Its watershed of 22 km^{2} includes the Bear Creek drainage. Bear Creek formerly flowed down the valley, which the reservoir partially submerges, and still enters from the eastern section.

The major water source into the Briones Reservoir is imported from the Briones Diversion Works near Orinda. It is delivered through the Briones Aqueduct, a 7-foot, 6-inch steel pipe, operated by four pumps that can deliver up to 60 million gallons a day. This is water imported from EDMUD's biggest water source, the Mokelumne River in the San Joaquin Valley.

Water then leaves Briones Reservoir and flows to the lower part of the valley and into San Pablo Reservoir. From there, the water is distributed by a pumping plant in Kensington.

==Recreation==
Because the water in the reservoir is mainly for human potable water uses, EBMUD is very strict about recreational activities. Fishing, swimming, and wading are not allowed. However, college rowing teams from Mills College, UC Berkeley and Saint Mary's College have permission to use the lake under certain rules, such as the inspection of all boats before use on the lake in order to prevent contamination.
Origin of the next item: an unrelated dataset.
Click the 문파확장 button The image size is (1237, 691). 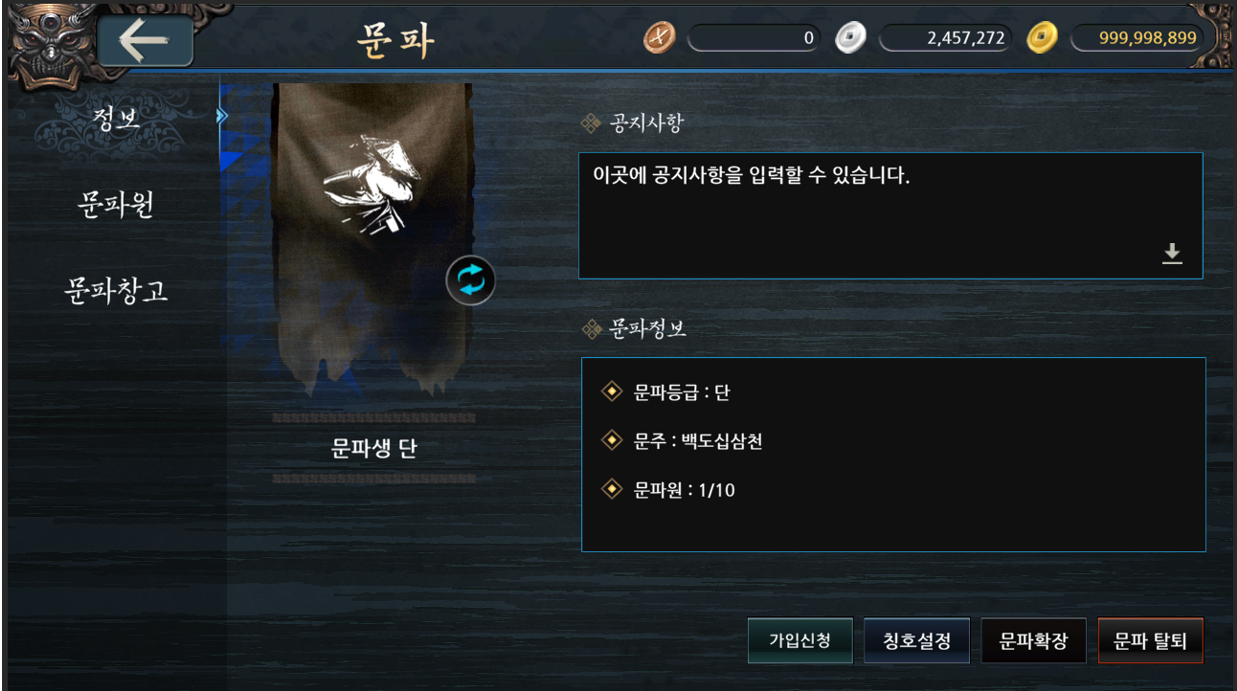coord(1034,641)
Two trails, the Bear Creek Trail and the Oursan Trail, together form a 14-mile (23 km) hiking trail loop that circumnavigates the reservoir. The trailhead is at the Bear Creek Staging Area, which is within Briones Regional Park. A Trail Use Permit issued by EBMUD is required for all hikers, which can be obtained online at the EBMUD website for $10. No mountain biking is permitted on the trail. Horseback riding is allowed. Dogs are allowed on the Oursan Trail segment only, and must be leashed.